Our findings also discovered an increase in the expression of the SOX2 and OCT4 pluripotency and self-renewal factors [11,13,37] in 8- and 12-week G93A-SOD1 epSPCs treated with FM19G11-loaded NPs compared to untreated cells. These results highlight the crucial role of FM19G11 in promoting epSPC self-renewal and maintaining multipotentiality. We also observed that FM19G11 treatment increased the expression levels of miR-19a in 12-week G93A-SOD1 epSPCs, but decreased the expression of the miR-19a gene target PTEN. Our recent data highlighted the implication of this miRNA in the cell cycle and self-renewal of G93A-SOD1 epSPCs [11], thus supporting the ability of FM19G11 to regulate RNA levels through a significant up-regulation of miR-19a and a down-regulation of its target gene PTEN, accompanied by the induction of the PI3K/AKT cell survival pathway. Molecular mechanisms which correlate PTEN inhibition with PI3K/AKT activation were demonstrated by Kirby and colleagues in G93A-SOD1 motor neurons [32], indicating that the proteins involved in these signal transduction pathways could represent therapeutic targets for motor neuron diseases. The previously observed increase in miR-19a expression levels in epSPCs derived from G93A-SOD1 mice was encountered in the symptomatic phase of the disease (week 18) [11]. Here, FM19G11 delivered by NPs induced miR-19a up-regulation in G93A-SOD1 epSPCs at earlier stages of the disease (weeks 8 and 12), when epSPCs are quiescent in ALS mice [11]. This suggests that treatment with FM19G11-loaded NPs could represent an efficient method for the early modulation of epSPC proliferation, with the hope of reducing the neurodegeneration typical of ALS.
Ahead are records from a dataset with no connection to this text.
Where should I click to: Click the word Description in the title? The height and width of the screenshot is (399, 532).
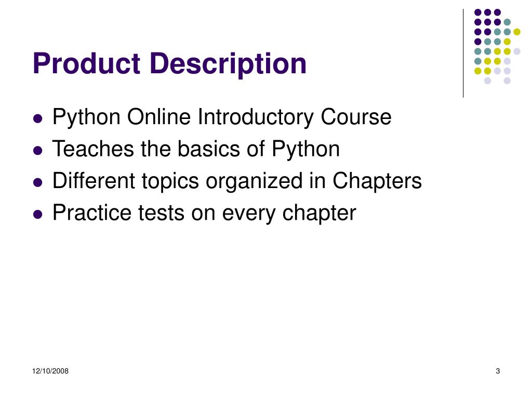click(228, 64)
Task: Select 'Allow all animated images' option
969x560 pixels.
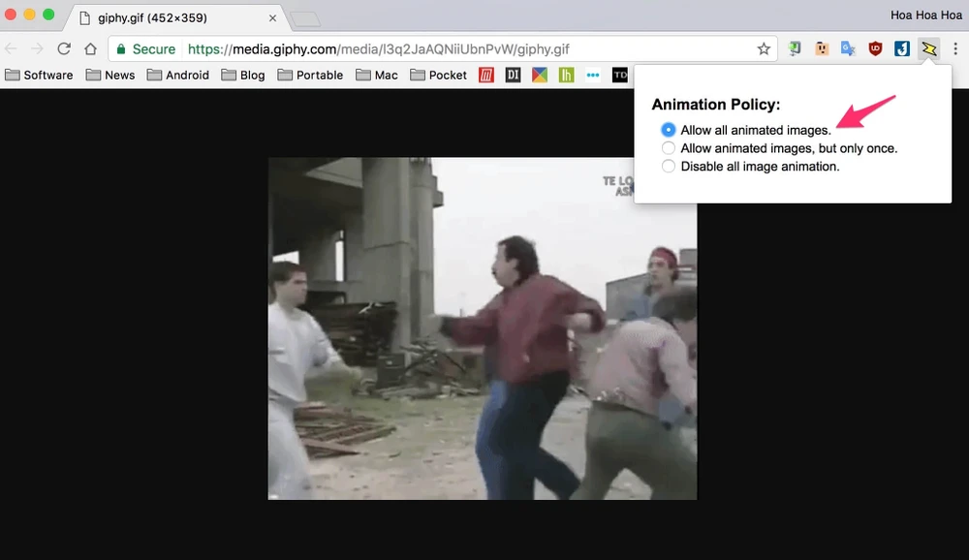Action: click(x=669, y=130)

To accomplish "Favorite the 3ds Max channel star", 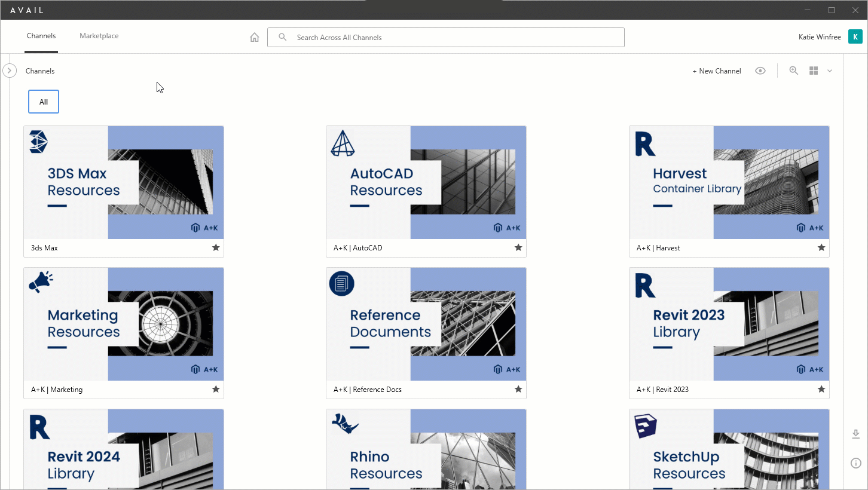I will 216,247.

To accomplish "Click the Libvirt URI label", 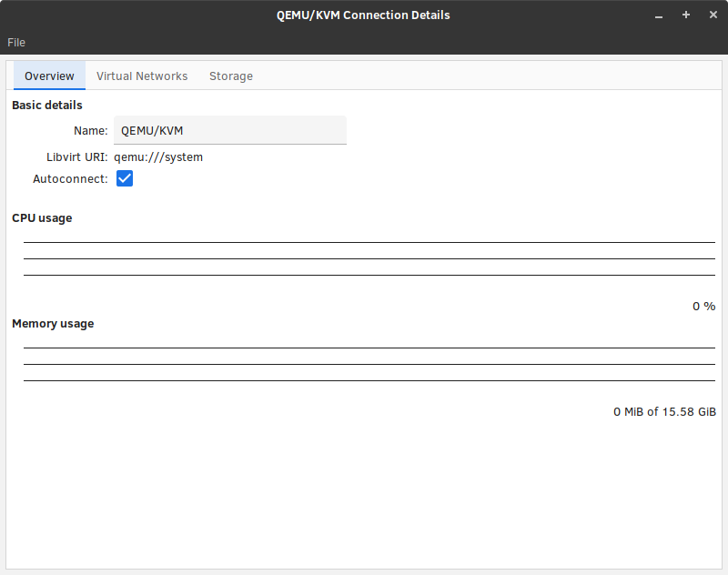I will (77, 157).
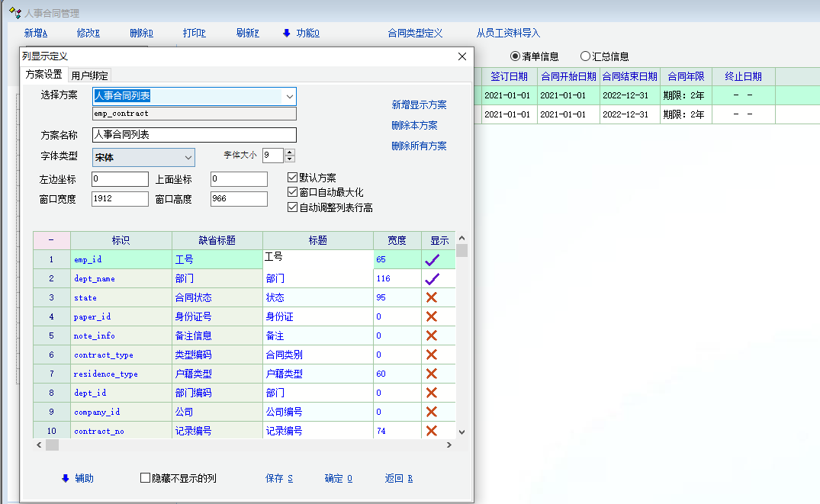The width and height of the screenshot is (820, 504).
Task: Toggle the 窗口自动最大化 checkbox
Action: pos(293,192)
We are aware of the need to validate our in vitro findings in an in vivo model; however, although the G93A-SOD1 mouse resembles the human disease, it represents an animal model of fALS, and in particular, fALS involving a mutation in the SOD1 gene, and may not model the sporadic form of ALS. Furthermore, confounding biological variables may be present in the animal model that might influence the results. However, we remain confident that our observation has relevance for the human disease, as we have recently observed the beneficial effect of FM19G11 on human cell lines (unpublished results) and because of the positive effect of the treatment on cells representative of disease onset.

5. Conclusions

Our findings highlight the beneficial effects of FM19G11 on neuroprotection, self-renewal, and proliferation of epSPCs isolated from the spinal cord of G93A-SOD1 mice when delivered by NP. We believe that this effect derives from the ability of FM19G11 to activate PI3K/AKT and UCP2 signal transduction pathway that influences stemness, self-renewal, and proliferation through the induction of the SOX2, OCT4, and TERT genes and miR-19a. This evidence may open new avenues for the future development of novel therapeutic approaches based on FM19G11-loaded NPs to slow neurodegeneration and disease progression in ALS patients.